The current Brexit debate focuses mainly on economic considerations, as if the only thing worth reflecting on at the end of a 45-year marriage – just like the UK and the European union – is money. What about love? As preached by the advocates of closer European ties in the aftermath of World War II, a new cross-national political community could not be forged around material interests alone.
Brexit is an opportunity to discuss how far European citizens still recognise themselves to be part of the same political community rather than merely shareholders in a common economic market.
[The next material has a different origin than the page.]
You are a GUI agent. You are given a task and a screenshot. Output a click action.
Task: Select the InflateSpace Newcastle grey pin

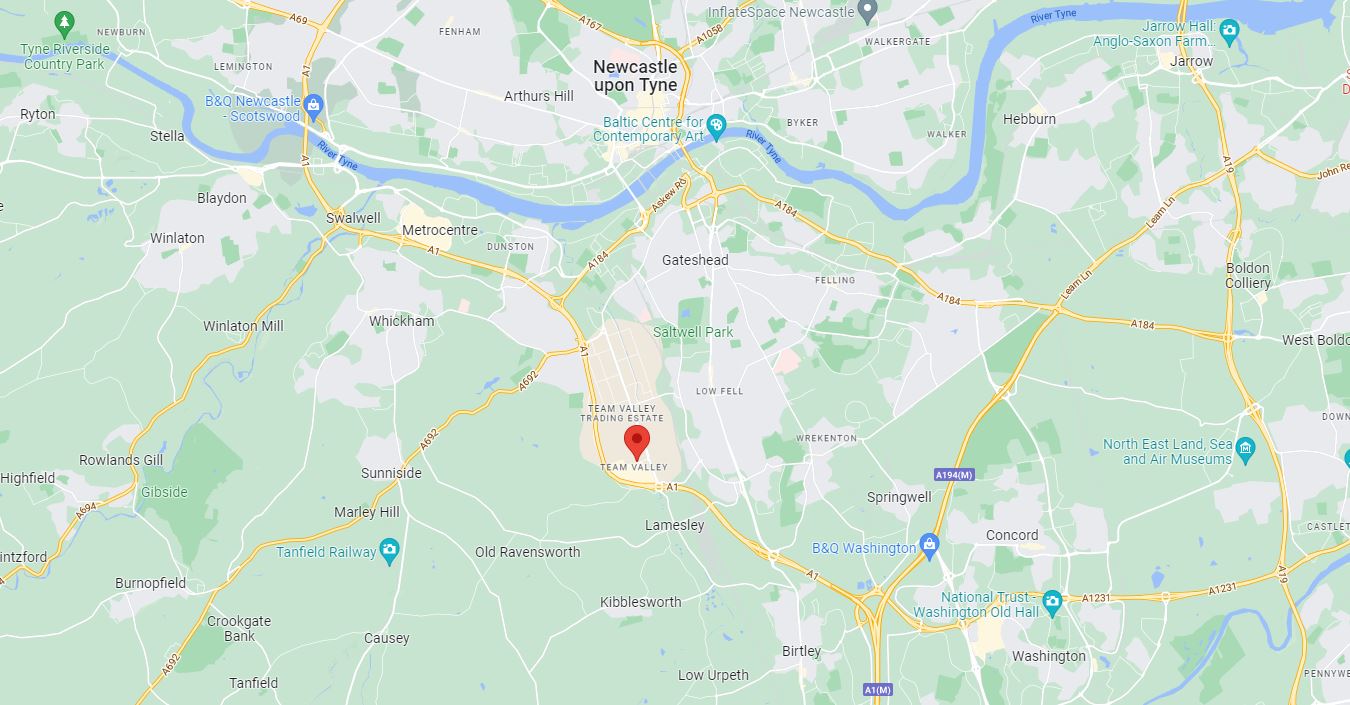pos(868,12)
In other words, has the EU generated enough of a sense of solidarity among its citizens, one that makes them willing to stay together despite the various challenges such as the Brexit vote?
Results from an EU-funded study called Transnational Solidarity at Times of Crisis (TransSOL), in which Glasgow Caledonian University was a partner, suggest the question has a positive answer.
Europe is working
In this study, 16,916 European citizens living in eight countries – Denmark, France, Germany, Greece, Italy, Poland and the UK, plus Switzerland, a non-EU country – were surveyed and asked, among other things, whether they would like their country to open up its borders to foreigners. The majority of respondents (six out of ten) across these countries replied that they were in favour of allowing foreigners to enter their country if they were EU nationals.
But only four out of ten were in favour if foreigners were non-EU nationals (still an appreciable share, but the difference between the two categories of “foreign nationals” is 20% in favour of EU nationals). The majority of those who were in favour of foreign nationals entering their country said it was on the condition that there were jobs available for them to take up. And here too being an EU national made a difference compared to being a non-EU citizen, with the former largely preferred to the latter.
In 2017 (the year after the Brexit vote), the same study asked EU citizens to say how they would vote in a referendum on their country’s membership of the EU. The majority of respondents living in five out of the eight countries surveyed – Denmark, France, Germany, Italy and Poland – confirmed their preference to remain in the EU.
Respondents living in the UK were split between remainers and leavers with a tiny majority for leave, much as the original referendum had shown. The only EU country with a clear, large majority of citizens who said they would vote for their country to leave the EU was Greece (while respondents in Switzerland confirmed their will to stay out of it).
Solidarity despite setbacks
These results tell us that the sense of solidarity and attachment generated by the EU across its history is still alive despite a major economic crisis and related austerity measures, despite a shocking Brexit vote, and despite the heavily polarised debates following the arrival of asylum seekers and refugees fleeing war and violence in Syria and the Middle East.
But such an appreciation of European solidarity is unevenly distributed among European peoples. It is stronger in those countries whose citizens have suffered least from economic strains and austerity policies, such as Germany, Poland and Denmark, but it still exists in countries that have suffered more from the global economic and financial crisis like Italy.
Greece stands apart in this study for the majority of its citizens take a very critical position and would prefer their country to leave the EU. This result deserves particular attention because it unveils both the potential and the fragility of European solidarity. European peoples and countries have learned to show solidarity and resilience during difficult times. However, when adversity becomes too extreme, making solidarity conditional upon specific demands might be dangerous.
In the case of the Greek bailout, solidarity from the EU in the form of loans allowing the country to avoid bankruptcy were provided in exchange for the country’s political authority being superseded by outside bodies, namely the International Monetary Fund, the European Central Bank and the European Commission, which have imposed huge public cuts with dramatic consequences for the people. Greeks have perceived such crisis management as a betrayal of that promised European solidarity and are now largely against European membership.
This tells us that Europe has nurtured among its peoples an appreciation for both the intangible (solidarity) and tangible (economic and market-driven) benefits it has generated. But making solidarity depend too heavily on material aspects risks putting European social cohesion and well-being in peril. And this is something that should be seriously considered in the UK as the country approaches the Brexit deadline.